Commercial Real Estate Is Far From Dead

With 34 commercial office buildings offering more than 3.0 million square feet of Class A business space, KRP Properties is home to more than 250 companies and 13,500 employees. The nature of the local business ecosystem means the majority of these firms are active in growing the Canadian technology industry. This makes KRP the largest such office park in the country.

Wesley Clover created KRP in 1986 and continues to develop and manage the enterprise. As we all know, the massive work-from-home reaction to COVID-19 has fueled significant speculation about the place of commercial real estate and office complexes going forward. The management team at KRP thought the following firsthand insight could prove interesting.

Over the Last Quarter

It is a fact that remote working arrangements increased dramatically, particularly in technology companies which have the tools and experience to manage them well. In fact, the trend has been increasing among such companies for more than a decade. COVID-19 definitely accelerated the adoption. But as the months have passed and things have been inching toward a new form of normal, many KRP tenants have carefully reopened more of their office space (some essential areas such as technology development or testing labs remained functional throughout the pandemic). KRP management estimates that between one and two thousand people (or perhaps 10-15% of the employee total) are accessing their facilities on a typical weekday now.

This percentage is expected to keep growing if everything continues moving forward well.

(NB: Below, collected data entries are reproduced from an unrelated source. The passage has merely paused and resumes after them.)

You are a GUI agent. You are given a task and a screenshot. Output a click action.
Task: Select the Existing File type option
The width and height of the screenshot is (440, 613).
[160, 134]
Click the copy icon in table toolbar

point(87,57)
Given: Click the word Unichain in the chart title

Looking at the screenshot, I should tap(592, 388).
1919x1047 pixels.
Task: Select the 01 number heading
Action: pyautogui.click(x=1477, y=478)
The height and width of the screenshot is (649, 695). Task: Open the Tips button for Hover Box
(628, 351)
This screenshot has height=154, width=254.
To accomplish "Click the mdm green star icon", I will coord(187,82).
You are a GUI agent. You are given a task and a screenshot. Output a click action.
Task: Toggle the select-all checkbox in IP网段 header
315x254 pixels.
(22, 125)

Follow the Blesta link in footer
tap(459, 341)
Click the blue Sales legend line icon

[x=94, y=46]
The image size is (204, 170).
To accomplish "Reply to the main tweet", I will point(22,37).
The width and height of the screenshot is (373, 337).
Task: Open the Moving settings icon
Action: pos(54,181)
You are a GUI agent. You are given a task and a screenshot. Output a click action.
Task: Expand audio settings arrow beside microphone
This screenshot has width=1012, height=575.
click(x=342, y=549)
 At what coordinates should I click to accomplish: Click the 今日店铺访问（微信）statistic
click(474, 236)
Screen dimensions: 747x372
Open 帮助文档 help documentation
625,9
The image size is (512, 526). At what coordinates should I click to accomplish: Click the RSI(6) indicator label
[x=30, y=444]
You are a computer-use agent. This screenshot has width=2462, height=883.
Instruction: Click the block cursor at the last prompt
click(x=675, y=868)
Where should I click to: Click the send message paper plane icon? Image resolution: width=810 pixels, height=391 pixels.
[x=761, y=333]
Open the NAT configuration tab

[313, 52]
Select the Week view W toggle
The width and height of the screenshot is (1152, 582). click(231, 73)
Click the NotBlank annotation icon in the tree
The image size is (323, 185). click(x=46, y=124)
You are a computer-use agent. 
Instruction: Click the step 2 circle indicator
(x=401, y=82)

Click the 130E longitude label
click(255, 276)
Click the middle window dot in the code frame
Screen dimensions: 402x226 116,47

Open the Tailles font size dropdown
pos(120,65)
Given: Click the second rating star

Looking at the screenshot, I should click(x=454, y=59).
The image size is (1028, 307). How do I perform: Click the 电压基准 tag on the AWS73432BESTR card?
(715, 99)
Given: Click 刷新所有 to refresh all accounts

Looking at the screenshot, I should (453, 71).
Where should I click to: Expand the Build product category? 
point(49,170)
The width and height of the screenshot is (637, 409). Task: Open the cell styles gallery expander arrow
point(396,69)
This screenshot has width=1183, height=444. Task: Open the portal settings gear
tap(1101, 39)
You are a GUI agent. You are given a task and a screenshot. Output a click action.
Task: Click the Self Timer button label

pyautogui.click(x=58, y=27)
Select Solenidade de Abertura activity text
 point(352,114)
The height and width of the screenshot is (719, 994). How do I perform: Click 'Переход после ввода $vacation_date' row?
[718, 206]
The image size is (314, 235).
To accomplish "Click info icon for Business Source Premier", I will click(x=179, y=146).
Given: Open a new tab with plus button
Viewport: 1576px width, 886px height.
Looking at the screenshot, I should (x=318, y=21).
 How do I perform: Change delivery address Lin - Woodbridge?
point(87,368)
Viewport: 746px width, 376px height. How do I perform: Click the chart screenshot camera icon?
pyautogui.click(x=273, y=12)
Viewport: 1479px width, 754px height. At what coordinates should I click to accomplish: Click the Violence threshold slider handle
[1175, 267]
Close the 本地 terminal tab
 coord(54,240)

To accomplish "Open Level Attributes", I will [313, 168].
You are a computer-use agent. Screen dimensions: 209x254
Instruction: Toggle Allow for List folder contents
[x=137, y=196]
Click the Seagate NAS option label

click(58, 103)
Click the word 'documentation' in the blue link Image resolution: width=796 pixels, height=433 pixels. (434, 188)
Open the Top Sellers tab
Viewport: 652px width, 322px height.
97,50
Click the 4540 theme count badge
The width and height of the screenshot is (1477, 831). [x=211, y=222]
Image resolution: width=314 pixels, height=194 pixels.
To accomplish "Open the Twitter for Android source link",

The fact is while some smaller companies, particularly those with public facing services such as hospitality, definitely struggled, for others the ability to shift quickly to an even greater work-from-home model has enabled them to not only survive, but in several cases to actually thrive (based on the products they sell). As landlords and property managers, the result for KRP has been a mixed level of business. With minor exceptions, the government support programs that were launched, combined with new forms of revenue and financing, have meant a tenant exodus from traditional office space has not become the reality.

What Lies Ahead

As a guess for what the future may hold, we come back to the nature of business for KRP tenants. Again, they are technology centric companies for the most part. Many have been embracing flexible work environments for several years. But they still need to provide destinations for many coworking, specialized, team, management and other functions of the business. The desire going forward is likely to be more of a hybrid approach to the use of their office space, offering employees the best options for the roles and responsibilities they have while also providing for a tightly integrated, collaborative and growth oriented culture.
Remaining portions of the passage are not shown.